Your task: For the records that follow, please set down exactly the lines between the one holding "Instruction: Click the Stoichiometric" and the one holding "Click the voice search microphone icon", inclusive, and only those.

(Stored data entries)
Start of Block
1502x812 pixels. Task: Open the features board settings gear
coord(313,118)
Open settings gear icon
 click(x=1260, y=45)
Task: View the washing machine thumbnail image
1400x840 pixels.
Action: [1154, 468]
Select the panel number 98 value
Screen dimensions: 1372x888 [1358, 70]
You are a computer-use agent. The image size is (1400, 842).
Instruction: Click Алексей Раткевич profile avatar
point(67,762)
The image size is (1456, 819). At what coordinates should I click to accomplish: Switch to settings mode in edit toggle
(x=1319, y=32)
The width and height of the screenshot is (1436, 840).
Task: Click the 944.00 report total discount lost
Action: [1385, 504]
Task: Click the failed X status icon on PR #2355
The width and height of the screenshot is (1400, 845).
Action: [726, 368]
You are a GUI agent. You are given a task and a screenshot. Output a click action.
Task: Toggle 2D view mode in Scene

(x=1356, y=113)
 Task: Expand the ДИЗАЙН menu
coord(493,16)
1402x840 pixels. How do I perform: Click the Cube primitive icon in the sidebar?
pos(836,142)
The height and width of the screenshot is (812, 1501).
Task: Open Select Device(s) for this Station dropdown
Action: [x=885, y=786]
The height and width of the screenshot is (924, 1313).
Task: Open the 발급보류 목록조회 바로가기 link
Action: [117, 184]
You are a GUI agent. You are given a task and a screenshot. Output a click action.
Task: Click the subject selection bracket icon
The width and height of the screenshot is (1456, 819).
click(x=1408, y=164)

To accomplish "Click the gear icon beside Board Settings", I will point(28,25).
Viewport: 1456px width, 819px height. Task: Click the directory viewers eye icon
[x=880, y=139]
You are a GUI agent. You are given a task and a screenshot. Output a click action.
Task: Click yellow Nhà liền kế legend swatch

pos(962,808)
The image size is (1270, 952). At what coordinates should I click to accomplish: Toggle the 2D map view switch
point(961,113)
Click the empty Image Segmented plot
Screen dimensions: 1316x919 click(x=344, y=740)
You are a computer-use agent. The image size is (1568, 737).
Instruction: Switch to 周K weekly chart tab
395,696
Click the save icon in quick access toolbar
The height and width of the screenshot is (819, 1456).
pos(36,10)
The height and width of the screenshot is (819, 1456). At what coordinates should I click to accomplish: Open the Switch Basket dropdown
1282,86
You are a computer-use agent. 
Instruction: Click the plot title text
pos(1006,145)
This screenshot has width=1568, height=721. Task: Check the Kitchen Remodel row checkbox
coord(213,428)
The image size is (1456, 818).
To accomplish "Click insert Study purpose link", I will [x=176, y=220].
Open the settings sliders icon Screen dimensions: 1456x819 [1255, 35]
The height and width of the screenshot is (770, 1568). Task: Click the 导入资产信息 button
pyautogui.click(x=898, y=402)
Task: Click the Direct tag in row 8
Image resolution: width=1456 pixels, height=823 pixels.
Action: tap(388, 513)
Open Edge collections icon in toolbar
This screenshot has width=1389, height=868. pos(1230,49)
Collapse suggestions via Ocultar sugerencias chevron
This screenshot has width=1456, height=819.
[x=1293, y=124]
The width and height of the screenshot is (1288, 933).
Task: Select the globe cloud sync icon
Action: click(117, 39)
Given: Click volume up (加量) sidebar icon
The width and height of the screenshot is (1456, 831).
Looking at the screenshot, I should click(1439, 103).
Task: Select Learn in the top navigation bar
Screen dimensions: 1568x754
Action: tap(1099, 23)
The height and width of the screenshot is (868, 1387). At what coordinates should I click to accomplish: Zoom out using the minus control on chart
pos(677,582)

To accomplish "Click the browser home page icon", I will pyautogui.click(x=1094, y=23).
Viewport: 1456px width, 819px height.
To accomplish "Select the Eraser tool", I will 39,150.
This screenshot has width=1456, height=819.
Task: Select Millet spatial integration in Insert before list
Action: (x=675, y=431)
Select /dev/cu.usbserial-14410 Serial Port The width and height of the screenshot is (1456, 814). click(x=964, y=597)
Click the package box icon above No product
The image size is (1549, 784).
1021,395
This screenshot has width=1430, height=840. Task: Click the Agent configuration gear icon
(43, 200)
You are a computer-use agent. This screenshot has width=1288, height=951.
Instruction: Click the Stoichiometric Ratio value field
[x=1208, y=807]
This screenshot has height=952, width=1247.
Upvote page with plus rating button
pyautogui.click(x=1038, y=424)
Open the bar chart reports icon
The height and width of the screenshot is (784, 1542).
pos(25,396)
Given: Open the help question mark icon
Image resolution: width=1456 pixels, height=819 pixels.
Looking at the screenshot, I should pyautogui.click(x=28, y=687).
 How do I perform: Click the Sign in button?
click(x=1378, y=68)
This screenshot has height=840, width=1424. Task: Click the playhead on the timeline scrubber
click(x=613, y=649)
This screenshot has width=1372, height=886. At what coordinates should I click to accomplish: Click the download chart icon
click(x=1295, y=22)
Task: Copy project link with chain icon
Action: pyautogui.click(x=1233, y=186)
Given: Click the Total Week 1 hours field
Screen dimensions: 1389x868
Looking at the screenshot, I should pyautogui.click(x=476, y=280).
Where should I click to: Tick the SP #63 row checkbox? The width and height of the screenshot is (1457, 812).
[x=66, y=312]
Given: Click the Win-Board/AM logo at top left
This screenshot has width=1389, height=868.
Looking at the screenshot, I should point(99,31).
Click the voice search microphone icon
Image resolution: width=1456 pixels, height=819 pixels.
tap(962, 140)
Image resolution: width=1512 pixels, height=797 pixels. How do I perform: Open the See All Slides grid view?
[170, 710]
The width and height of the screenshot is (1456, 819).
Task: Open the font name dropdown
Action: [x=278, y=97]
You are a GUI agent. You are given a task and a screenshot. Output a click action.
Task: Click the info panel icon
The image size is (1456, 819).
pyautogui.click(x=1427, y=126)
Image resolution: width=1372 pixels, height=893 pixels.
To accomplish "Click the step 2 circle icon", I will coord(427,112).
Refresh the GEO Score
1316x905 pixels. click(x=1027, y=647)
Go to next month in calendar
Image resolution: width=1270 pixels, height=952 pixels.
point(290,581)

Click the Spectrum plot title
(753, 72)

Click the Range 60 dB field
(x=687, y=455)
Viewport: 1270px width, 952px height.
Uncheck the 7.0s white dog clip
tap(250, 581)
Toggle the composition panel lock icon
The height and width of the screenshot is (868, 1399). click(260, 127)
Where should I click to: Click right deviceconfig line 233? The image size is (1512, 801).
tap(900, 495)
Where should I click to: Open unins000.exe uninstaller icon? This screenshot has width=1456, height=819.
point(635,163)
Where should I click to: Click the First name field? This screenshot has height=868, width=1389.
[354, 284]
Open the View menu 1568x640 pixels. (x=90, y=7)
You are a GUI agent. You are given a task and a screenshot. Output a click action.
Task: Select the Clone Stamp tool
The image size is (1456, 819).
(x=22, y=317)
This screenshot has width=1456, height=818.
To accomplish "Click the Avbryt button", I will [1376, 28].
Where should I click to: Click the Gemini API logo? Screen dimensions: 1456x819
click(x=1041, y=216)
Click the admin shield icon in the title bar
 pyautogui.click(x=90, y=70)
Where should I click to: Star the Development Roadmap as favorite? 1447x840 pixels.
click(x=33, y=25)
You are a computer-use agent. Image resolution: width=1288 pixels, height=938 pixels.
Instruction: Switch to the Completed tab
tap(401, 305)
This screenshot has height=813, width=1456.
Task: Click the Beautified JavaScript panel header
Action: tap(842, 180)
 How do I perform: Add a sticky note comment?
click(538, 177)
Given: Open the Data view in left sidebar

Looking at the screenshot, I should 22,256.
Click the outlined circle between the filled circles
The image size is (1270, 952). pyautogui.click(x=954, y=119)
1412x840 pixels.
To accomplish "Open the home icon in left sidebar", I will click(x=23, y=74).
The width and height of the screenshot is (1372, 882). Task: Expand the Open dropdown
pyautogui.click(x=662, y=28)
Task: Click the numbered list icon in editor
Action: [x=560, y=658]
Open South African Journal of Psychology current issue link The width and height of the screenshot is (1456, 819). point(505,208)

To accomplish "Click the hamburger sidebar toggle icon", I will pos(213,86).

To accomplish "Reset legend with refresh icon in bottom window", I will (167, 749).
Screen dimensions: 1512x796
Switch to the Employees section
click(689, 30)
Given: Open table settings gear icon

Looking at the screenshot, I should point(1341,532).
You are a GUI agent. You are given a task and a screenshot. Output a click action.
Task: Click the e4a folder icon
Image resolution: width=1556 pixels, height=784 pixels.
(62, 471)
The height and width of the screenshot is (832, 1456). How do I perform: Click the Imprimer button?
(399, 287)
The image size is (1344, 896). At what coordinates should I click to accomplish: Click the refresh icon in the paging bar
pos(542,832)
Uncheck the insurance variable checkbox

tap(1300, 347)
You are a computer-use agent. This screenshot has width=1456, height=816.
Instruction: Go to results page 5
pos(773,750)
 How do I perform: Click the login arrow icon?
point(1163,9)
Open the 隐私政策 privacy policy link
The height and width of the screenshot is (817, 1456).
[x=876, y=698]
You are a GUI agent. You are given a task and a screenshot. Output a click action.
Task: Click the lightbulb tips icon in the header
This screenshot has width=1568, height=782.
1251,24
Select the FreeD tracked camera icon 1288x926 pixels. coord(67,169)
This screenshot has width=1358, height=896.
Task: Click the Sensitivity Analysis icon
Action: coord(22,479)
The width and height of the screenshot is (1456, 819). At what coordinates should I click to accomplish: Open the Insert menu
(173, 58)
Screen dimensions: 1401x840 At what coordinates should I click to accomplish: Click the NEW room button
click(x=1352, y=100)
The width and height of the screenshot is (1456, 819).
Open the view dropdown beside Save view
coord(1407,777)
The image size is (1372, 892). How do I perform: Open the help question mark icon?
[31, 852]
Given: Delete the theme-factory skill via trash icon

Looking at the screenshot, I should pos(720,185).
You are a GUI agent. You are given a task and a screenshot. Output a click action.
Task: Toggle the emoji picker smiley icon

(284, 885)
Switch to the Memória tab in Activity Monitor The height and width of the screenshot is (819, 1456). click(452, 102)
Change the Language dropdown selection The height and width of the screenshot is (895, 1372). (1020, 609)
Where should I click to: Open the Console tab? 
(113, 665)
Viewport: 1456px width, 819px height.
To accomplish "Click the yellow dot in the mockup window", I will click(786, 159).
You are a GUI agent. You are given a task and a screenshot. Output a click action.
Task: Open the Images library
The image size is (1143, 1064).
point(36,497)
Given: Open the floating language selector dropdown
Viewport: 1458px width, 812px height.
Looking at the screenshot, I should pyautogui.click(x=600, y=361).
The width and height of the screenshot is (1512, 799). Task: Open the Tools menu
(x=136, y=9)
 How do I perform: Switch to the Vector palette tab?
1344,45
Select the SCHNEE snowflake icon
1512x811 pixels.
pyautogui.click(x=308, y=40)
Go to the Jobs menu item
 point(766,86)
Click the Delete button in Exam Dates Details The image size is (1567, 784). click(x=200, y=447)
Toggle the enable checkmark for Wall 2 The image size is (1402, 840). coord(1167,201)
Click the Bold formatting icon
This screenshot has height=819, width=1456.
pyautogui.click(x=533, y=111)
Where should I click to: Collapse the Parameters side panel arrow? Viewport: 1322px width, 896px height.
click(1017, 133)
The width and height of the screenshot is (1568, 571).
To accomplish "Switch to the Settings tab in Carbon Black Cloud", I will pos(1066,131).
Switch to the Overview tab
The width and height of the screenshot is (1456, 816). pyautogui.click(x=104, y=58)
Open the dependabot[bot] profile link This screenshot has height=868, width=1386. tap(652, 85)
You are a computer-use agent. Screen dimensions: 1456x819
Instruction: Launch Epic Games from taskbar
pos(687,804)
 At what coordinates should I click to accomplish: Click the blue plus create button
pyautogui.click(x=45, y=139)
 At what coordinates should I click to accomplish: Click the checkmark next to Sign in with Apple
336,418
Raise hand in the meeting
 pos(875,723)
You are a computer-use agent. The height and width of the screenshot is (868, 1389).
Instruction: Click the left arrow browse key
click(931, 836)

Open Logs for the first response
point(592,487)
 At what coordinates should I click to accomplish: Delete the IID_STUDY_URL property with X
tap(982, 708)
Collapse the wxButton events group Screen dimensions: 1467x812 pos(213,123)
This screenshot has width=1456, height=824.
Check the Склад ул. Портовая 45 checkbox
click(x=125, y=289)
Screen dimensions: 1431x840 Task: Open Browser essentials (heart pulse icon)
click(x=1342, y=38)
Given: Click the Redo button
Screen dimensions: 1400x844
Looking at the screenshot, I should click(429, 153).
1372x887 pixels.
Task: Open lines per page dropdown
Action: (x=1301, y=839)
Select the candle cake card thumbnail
End of Block
Answer to this exercise:
Instruction: Click the Stoichiometric Ratio value field
[x=1208, y=807]
This screenshot has height=952, width=1247.
Upvote page with plus rating button
pyautogui.click(x=1038, y=424)
Open the bar chart reports icon
The height and width of the screenshot is (784, 1542).
pos(25,396)
Given: Open the help question mark icon
Image resolution: width=1456 pixels, height=819 pixels.
Looking at the screenshot, I should pyautogui.click(x=28, y=687).
 How do I perform: Click the Sign in button?
click(x=1378, y=68)
This screenshot has height=840, width=1424. Task: Click the playhead on the timeline scrubber
click(x=613, y=649)
This screenshot has width=1372, height=886. At what coordinates should I click to accomplish: Click the download chart icon
click(x=1295, y=22)
Task: Copy project link with chain icon
Action: pyautogui.click(x=1233, y=186)
Given: Click the Total Week 1 hours field
Screen dimensions: 1389x868
Looking at the screenshot, I should pyautogui.click(x=476, y=280).
Where should I click to: Tick the SP #63 row checkbox? The width and height of the screenshot is (1457, 812).
[x=66, y=312]
Given: Click the Win-Board/AM logo at top left
This screenshot has width=1389, height=868.
Looking at the screenshot, I should point(99,31).
Click the voice search microphone icon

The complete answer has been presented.